Approaches to the Word Separation Problem

Natural Language Processing Foundation

2.2.1. Semantic search

Semantic search is a term used to describe search engines that can understand natural language queries and can go beyond that by understanding the context of the searcher at the time they type the query. A simple example would be: if the query is “jaguar fuel consumption” then there is a high chance that the word “jaguar” means they are looking for information about a car rather than an animal.

Key elements of semantic search:

- Understand natural language

- Context of the query stream

- User context

- Entity recognition

Figure 11: Four important factors in Semantic search

Having a better understanding of user intent maximizes the chances of users having the best search experience. And that’s how search engines are known.

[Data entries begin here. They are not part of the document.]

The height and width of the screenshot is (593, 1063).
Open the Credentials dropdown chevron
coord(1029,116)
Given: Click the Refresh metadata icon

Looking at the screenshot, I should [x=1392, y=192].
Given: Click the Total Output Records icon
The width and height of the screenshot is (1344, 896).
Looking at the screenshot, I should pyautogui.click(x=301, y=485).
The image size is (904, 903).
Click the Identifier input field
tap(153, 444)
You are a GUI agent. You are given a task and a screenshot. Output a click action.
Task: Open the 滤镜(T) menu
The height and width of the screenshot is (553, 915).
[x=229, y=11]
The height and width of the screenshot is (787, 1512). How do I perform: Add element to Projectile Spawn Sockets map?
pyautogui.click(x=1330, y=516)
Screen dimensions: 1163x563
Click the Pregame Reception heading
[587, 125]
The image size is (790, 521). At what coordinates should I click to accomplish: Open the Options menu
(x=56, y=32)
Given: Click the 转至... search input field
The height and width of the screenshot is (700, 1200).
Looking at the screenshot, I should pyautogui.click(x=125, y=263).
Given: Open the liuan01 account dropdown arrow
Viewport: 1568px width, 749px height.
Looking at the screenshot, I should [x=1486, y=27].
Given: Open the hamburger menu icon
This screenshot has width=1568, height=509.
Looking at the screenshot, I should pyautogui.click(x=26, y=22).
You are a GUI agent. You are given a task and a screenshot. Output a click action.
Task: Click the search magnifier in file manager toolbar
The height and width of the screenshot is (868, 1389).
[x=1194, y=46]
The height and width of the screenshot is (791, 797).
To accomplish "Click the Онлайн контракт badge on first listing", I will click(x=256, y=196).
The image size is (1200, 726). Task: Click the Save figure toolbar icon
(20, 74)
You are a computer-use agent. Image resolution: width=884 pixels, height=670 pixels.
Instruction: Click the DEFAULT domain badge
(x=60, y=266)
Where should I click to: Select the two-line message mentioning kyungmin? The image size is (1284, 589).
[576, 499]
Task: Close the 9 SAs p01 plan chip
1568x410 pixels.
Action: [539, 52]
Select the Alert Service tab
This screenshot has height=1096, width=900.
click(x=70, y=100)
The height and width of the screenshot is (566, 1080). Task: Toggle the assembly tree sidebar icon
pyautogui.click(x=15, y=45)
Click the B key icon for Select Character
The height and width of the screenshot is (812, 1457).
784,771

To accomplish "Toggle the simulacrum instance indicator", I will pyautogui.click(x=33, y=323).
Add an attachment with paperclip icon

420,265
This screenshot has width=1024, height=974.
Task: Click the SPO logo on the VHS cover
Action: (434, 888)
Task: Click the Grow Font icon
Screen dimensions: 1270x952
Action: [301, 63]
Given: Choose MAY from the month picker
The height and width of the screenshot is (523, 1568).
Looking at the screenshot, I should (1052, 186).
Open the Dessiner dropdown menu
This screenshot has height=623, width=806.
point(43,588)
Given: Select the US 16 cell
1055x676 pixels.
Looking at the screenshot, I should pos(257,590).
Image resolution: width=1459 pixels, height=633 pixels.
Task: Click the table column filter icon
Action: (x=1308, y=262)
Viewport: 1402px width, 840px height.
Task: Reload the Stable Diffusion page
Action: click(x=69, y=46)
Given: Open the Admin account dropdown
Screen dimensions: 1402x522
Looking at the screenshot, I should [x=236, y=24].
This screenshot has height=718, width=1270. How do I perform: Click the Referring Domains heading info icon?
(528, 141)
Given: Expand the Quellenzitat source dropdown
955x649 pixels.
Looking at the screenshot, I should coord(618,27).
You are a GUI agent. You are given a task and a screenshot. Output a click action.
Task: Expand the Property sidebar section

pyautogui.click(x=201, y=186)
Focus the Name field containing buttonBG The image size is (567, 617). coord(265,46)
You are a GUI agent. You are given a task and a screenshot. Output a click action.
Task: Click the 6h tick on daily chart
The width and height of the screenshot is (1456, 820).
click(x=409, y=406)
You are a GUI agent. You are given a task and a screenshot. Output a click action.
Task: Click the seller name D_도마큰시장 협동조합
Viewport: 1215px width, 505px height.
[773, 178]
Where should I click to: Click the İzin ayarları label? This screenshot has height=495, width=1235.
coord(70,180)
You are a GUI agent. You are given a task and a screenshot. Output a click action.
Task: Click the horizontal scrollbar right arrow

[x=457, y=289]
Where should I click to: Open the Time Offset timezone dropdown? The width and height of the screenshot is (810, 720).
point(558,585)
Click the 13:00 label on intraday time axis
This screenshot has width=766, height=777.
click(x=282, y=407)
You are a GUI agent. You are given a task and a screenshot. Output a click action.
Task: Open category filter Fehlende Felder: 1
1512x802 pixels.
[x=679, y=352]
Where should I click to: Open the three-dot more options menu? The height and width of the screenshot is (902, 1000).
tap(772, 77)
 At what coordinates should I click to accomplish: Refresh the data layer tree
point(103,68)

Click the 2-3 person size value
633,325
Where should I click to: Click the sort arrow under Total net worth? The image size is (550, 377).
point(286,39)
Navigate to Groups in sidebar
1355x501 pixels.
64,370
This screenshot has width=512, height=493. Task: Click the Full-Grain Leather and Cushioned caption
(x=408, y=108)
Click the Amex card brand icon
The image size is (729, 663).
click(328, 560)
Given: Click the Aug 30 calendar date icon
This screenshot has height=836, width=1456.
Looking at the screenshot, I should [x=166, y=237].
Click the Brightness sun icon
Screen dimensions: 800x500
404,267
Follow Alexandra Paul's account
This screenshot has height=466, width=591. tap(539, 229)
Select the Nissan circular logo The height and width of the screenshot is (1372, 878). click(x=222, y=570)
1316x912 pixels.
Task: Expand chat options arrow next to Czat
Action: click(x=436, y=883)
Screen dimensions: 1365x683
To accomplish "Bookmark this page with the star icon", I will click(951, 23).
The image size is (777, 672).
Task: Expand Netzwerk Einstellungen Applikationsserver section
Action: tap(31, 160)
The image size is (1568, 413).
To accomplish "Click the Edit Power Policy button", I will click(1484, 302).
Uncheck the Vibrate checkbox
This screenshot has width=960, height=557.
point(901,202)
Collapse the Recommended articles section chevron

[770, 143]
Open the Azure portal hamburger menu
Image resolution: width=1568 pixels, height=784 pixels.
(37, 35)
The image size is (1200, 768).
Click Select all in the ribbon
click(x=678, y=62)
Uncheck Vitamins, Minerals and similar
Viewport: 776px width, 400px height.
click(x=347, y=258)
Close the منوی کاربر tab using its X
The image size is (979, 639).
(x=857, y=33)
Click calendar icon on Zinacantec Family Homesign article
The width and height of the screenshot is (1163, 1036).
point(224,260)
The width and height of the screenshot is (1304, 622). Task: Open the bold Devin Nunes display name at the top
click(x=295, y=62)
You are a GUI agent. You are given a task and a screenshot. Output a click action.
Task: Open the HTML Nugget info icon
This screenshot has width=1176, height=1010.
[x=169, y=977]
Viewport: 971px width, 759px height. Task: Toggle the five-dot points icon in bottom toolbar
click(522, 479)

in the world like Google, Bing, Baidu... can bring you the information closest to what you need.

2.2.2. TF-IDF

TF-IDF stands for term frequency – inverse document frequency, which is an index to evaluate the importance of a word to a text or a document set. TF-IDF is often used in information retrieval and data mining problems [2] [3] [4].

2.2.2.1. TF – term frequency

This is the frequency of a word appearing in a text, calculated using the formula:

𝑡𝑓(𝑡, 𝑑) =

𝑓(𝑡, 𝑑)

max {𝑓(𝑤, 𝑑) ∶ 𝑤 ∈ 𝑑}

In there:

- f(t,d): number of times word t appears in text d

- max {𝑓(𝑤, 𝑑) ∶ 𝑤 ∈ 𝑑} : the maximum number of occurrences of any word in the text

- the value of tf(t,d) will be in the range [0, 1]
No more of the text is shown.